Assigned task:
From the listing below, give again exactly the lines from the line with "November 19, 2017 (31, 130)" to the line with "[Facebook] (939, 18)", ends included, without any pictures.

Data records:

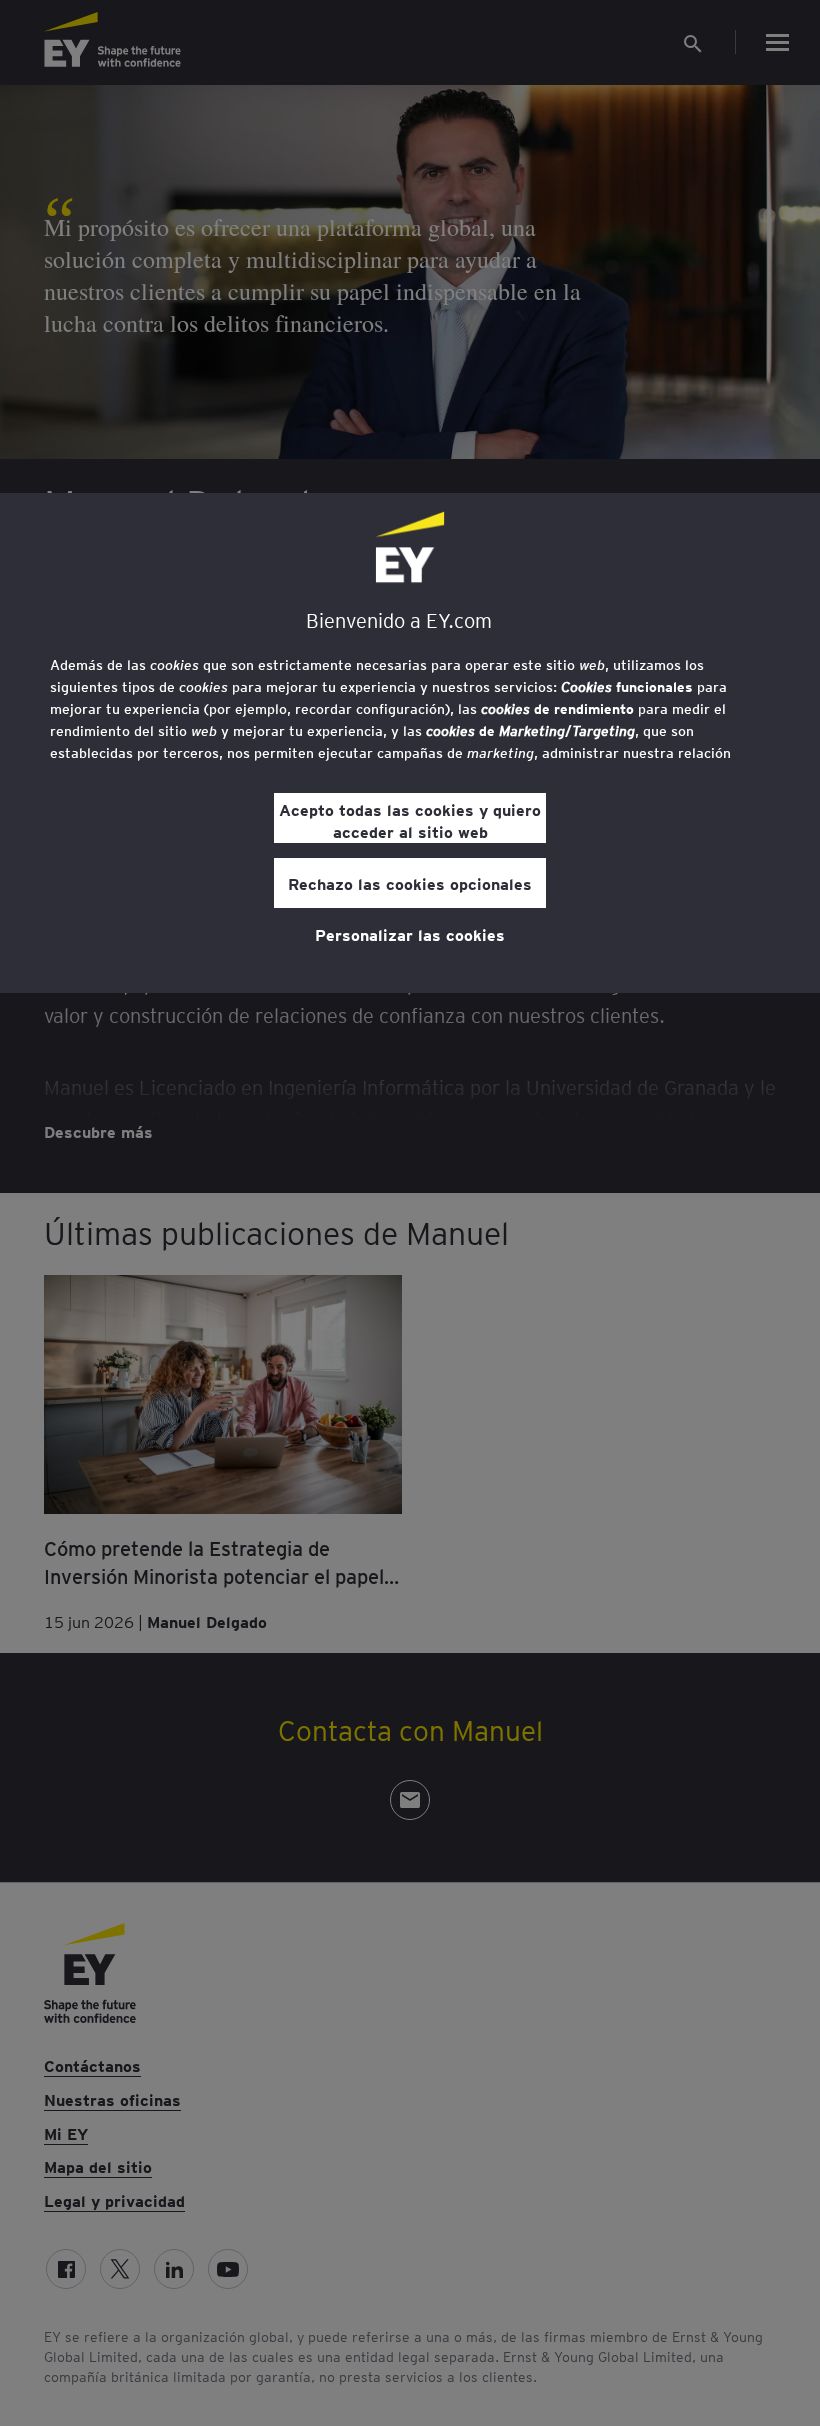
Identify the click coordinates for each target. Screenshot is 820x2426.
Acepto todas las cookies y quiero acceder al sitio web (410, 820)
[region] (410, 743)
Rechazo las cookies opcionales (410, 883)
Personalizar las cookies (410, 934)
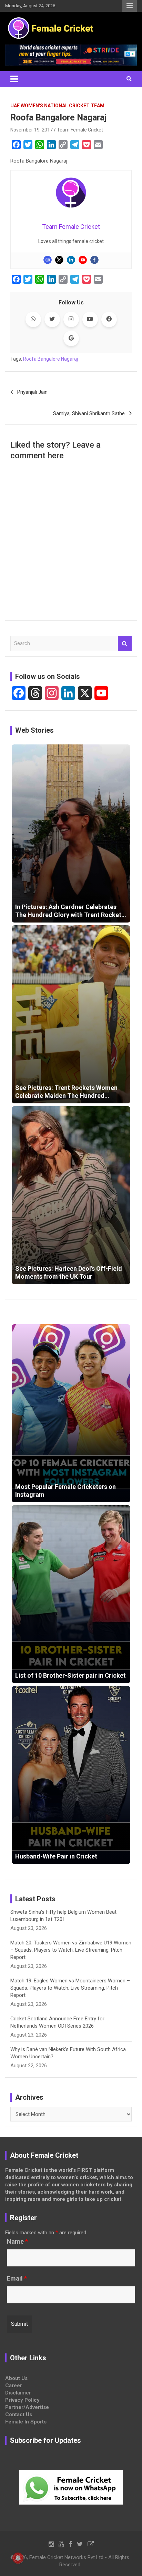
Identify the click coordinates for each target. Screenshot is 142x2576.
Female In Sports (26, 2422)
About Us (16, 2378)
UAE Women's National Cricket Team (57, 105)
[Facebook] (94, 260)
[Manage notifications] (17, 2558)
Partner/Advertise (27, 2407)
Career (13, 2385)
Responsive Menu (129, 6)
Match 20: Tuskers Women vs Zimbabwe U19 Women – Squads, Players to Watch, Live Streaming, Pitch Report (70, 1950)
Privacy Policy (22, 2400)
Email (17, 2278)
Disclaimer (18, 2393)
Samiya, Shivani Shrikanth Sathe (89, 413)
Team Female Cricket (80, 130)
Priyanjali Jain (32, 392)
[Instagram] (47, 260)
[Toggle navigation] (14, 79)
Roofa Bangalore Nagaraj (50, 359)
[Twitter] (59, 260)
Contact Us (18, 2414)
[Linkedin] (71, 260)
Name (17, 2241)
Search (125, 643)
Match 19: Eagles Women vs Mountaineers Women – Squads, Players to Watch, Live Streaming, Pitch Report (70, 1988)
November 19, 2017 (31, 130)
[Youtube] (83, 260)
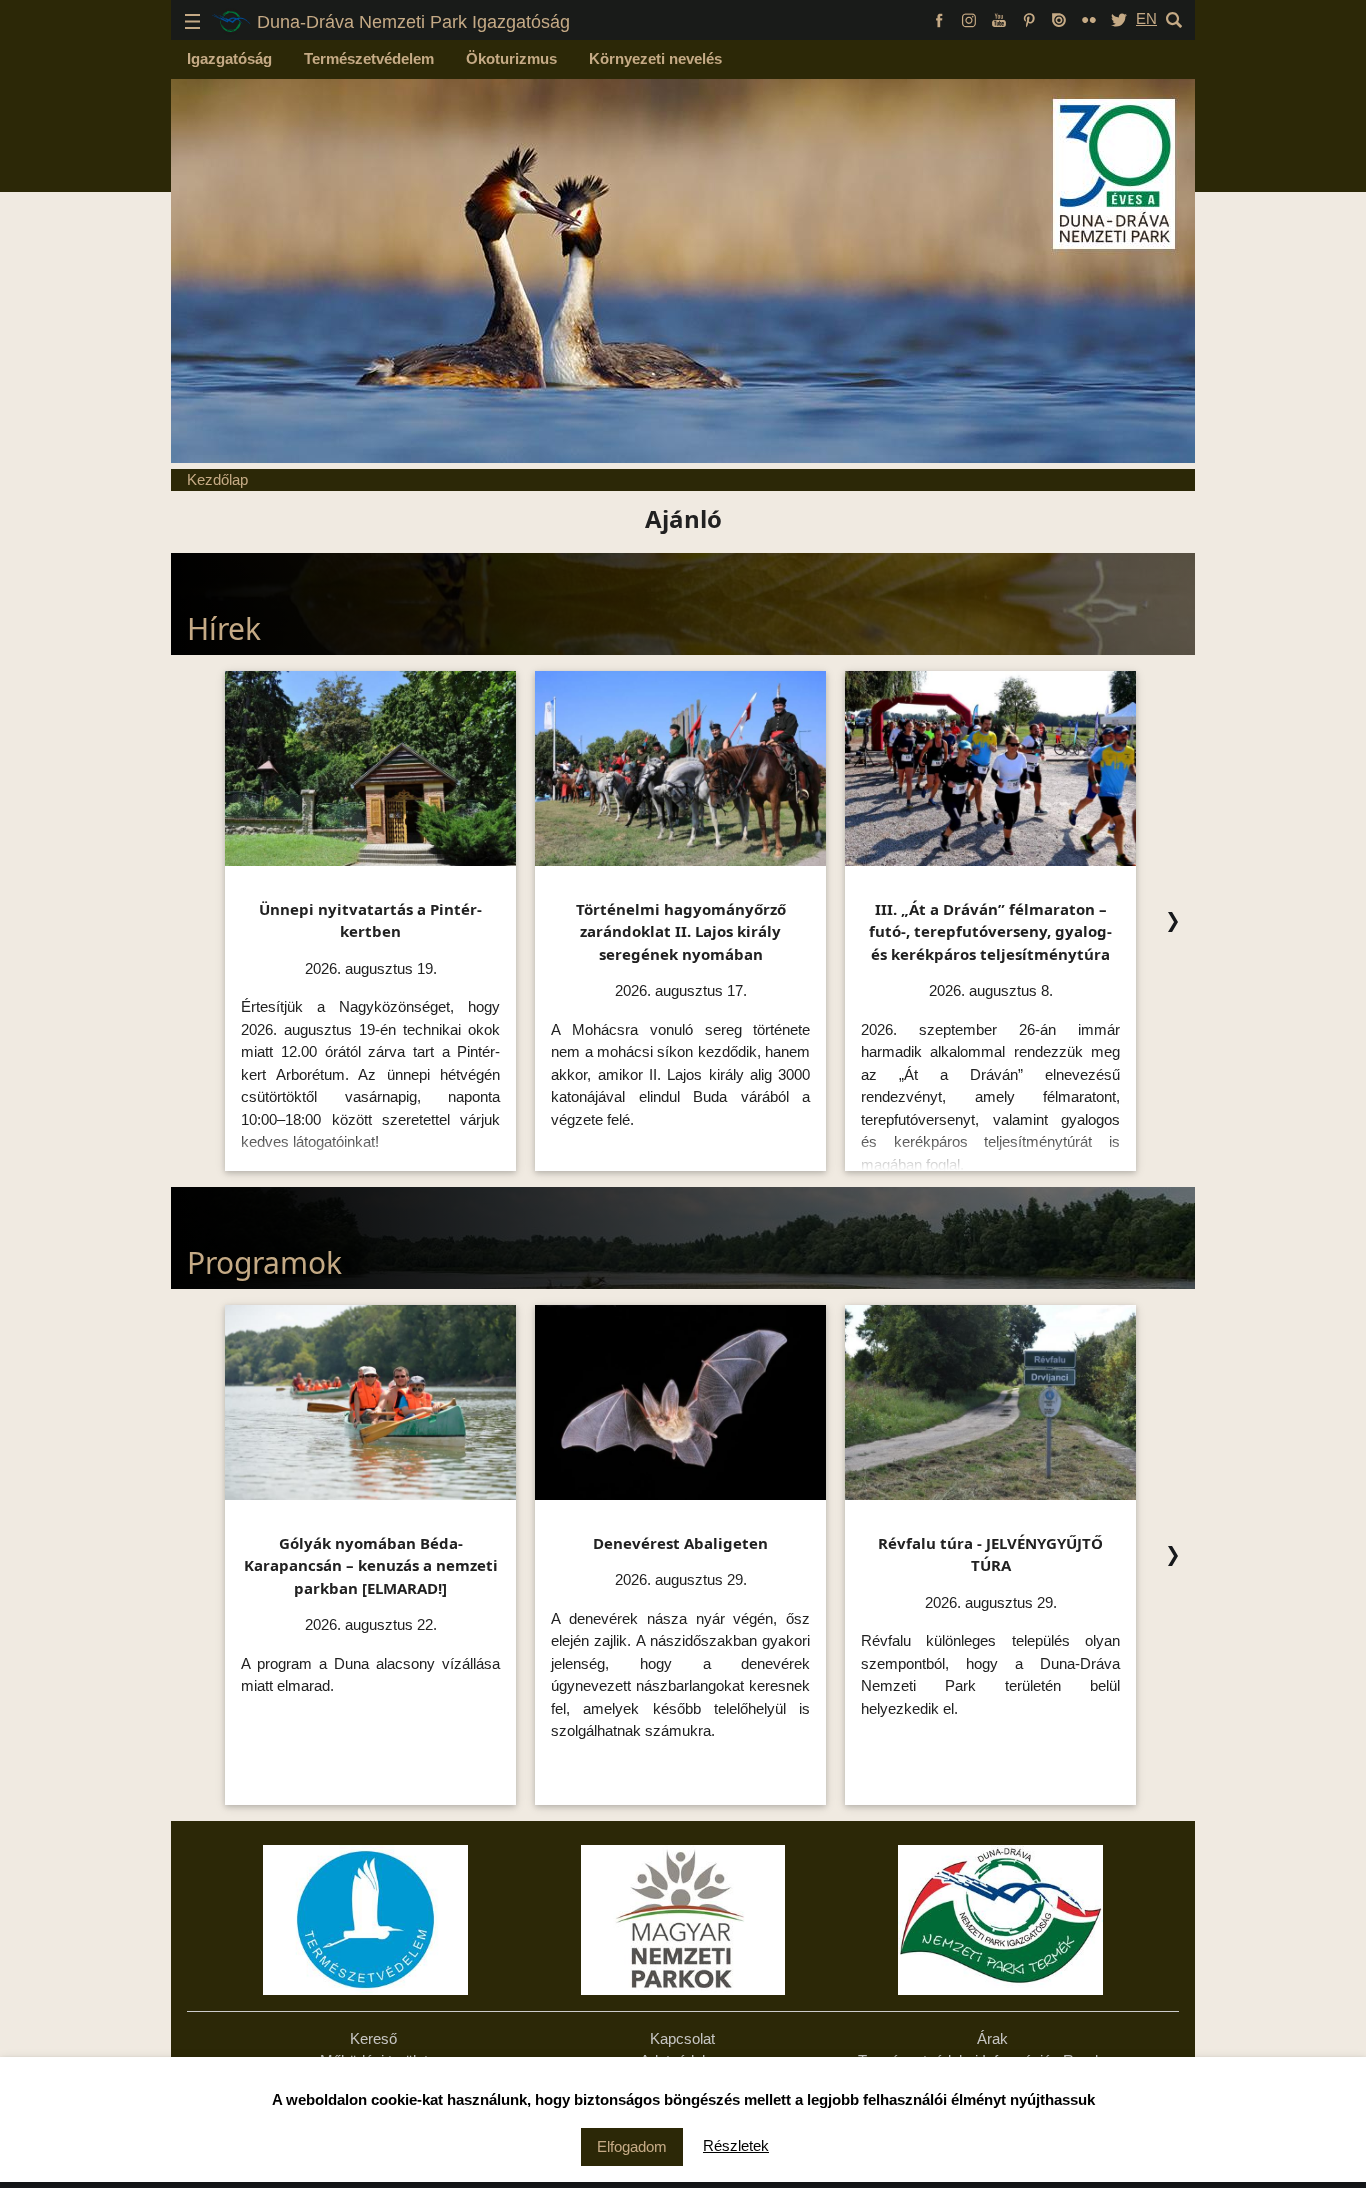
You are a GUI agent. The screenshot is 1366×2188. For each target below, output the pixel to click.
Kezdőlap (217, 479)
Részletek (736, 2145)
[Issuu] (1059, 18)
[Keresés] (1174, 18)
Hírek (224, 628)
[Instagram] (969, 18)
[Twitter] (1119, 18)
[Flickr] (1089, 18)
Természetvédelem (369, 58)
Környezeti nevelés (655, 58)
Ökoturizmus (511, 58)
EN (1146, 18)
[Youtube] (999, 18)
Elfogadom (632, 2146)
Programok (264, 1262)
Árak (992, 2038)
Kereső (373, 2038)
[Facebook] (939, 18)
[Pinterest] (1029, 18)
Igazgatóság (229, 58)
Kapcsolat (682, 2038)
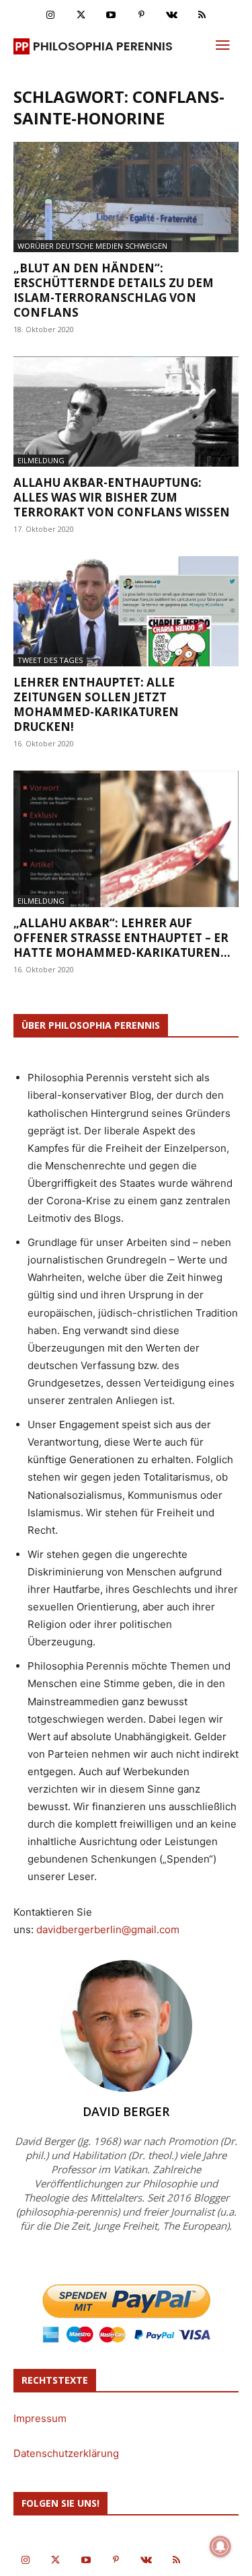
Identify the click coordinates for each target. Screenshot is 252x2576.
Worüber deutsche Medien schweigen (92, 246)
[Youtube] (111, 15)
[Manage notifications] (220, 2546)
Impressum (40, 2418)
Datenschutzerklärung (66, 2453)
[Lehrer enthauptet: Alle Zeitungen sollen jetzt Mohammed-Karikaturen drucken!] (126, 611)
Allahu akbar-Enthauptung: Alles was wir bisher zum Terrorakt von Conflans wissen (121, 497)
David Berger (126, 2111)
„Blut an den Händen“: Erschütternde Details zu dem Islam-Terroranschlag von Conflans (113, 290)
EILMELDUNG (41, 460)
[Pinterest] (141, 15)
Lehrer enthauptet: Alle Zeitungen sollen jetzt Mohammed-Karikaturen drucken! (96, 704)
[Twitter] (81, 15)
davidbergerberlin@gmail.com (107, 1929)
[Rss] (202, 15)
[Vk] (171, 15)
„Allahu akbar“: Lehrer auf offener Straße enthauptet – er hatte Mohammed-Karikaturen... (121, 937)
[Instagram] (50, 15)
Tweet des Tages (50, 660)
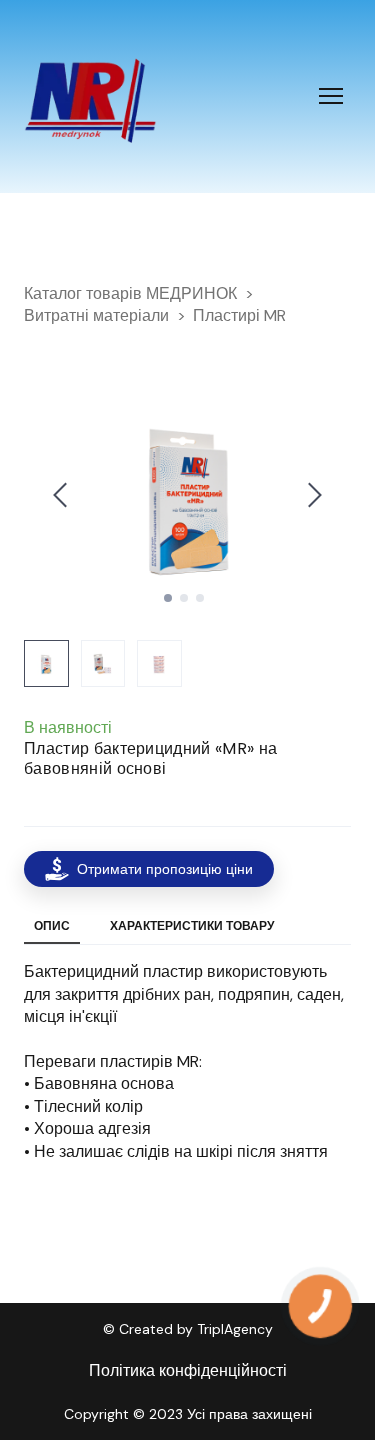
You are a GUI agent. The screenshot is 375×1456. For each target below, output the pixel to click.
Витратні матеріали (96, 315)
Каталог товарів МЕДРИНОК (130, 293)
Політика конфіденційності (188, 1370)
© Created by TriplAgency (188, 1329)
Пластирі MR (239, 315)
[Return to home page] (90, 96)
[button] (149, 869)
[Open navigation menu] (331, 96)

Answer area:
November 19, 2017 (31, 130)
[Youtube] (83, 260)
You are a GUI agent. The screenshot is 1366×2188. For each target below, output the pixel to click.
Kezdőlap (217, 479)
Részletek (736, 2145)
[Issuu] (1059, 18)
[Keresés] (1174, 18)
Hírek (224, 628)
[Instagram] (969, 18)
[Twitter] (1119, 18)
[Flickr] (1089, 18)
Természetvédelem (369, 58)
Környezeti nevelés (655, 58)
Ökoturizmus (511, 58)
EN (1146, 18)
[Youtube] (999, 18)
Elfogadom (632, 2146)
Programok (264, 1262)
Árak (992, 2038)
Kereső (373, 2038)
[Facebook] (939, 18)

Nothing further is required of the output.